## What you need to do
Rewrite the items from the first one through the line containing "Körper (248, 992)", inclusive, swapping "Forum" for "Diskussionsforum" and leaving everything else unchanged.

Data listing
-- Start --

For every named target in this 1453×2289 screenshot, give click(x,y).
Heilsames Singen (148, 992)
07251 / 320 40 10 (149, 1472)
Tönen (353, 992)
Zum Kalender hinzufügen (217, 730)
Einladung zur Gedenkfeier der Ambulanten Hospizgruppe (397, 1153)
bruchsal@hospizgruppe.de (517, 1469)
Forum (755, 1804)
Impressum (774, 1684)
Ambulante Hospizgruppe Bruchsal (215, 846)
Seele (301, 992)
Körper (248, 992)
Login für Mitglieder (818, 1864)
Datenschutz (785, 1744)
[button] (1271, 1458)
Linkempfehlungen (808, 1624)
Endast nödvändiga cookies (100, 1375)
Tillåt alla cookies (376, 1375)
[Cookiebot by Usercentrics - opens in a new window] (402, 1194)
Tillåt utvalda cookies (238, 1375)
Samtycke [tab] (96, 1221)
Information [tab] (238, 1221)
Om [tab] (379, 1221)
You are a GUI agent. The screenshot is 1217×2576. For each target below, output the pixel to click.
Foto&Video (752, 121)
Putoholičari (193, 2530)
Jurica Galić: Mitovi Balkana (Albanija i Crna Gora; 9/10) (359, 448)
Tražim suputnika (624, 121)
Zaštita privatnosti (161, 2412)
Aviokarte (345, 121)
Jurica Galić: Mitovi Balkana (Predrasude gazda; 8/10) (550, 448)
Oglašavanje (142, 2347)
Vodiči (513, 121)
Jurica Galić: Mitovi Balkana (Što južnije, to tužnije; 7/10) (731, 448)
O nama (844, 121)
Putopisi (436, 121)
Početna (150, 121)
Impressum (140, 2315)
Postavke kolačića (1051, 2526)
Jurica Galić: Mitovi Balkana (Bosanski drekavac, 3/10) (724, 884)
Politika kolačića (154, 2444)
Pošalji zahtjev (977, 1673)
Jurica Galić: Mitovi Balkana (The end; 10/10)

-- End --

## Response to this task
For every named target in this 1453×2289 screenshot, give click(x,y).
Heilsames Singen (148, 992)
07251 / 320 40 10 (149, 1472)
Tönen (353, 992)
Zum Kalender hinzufügen (217, 730)
Einladung zur Gedenkfeier der Ambulanten Hospizgruppe (397, 1153)
bruchsal@hospizgruppe.de (517, 1469)
Diskussionsforum (755, 1804)
Impressum (774, 1684)
Ambulante Hospizgruppe Bruchsal (215, 846)
Seele (301, 992)
Körper (248, 992)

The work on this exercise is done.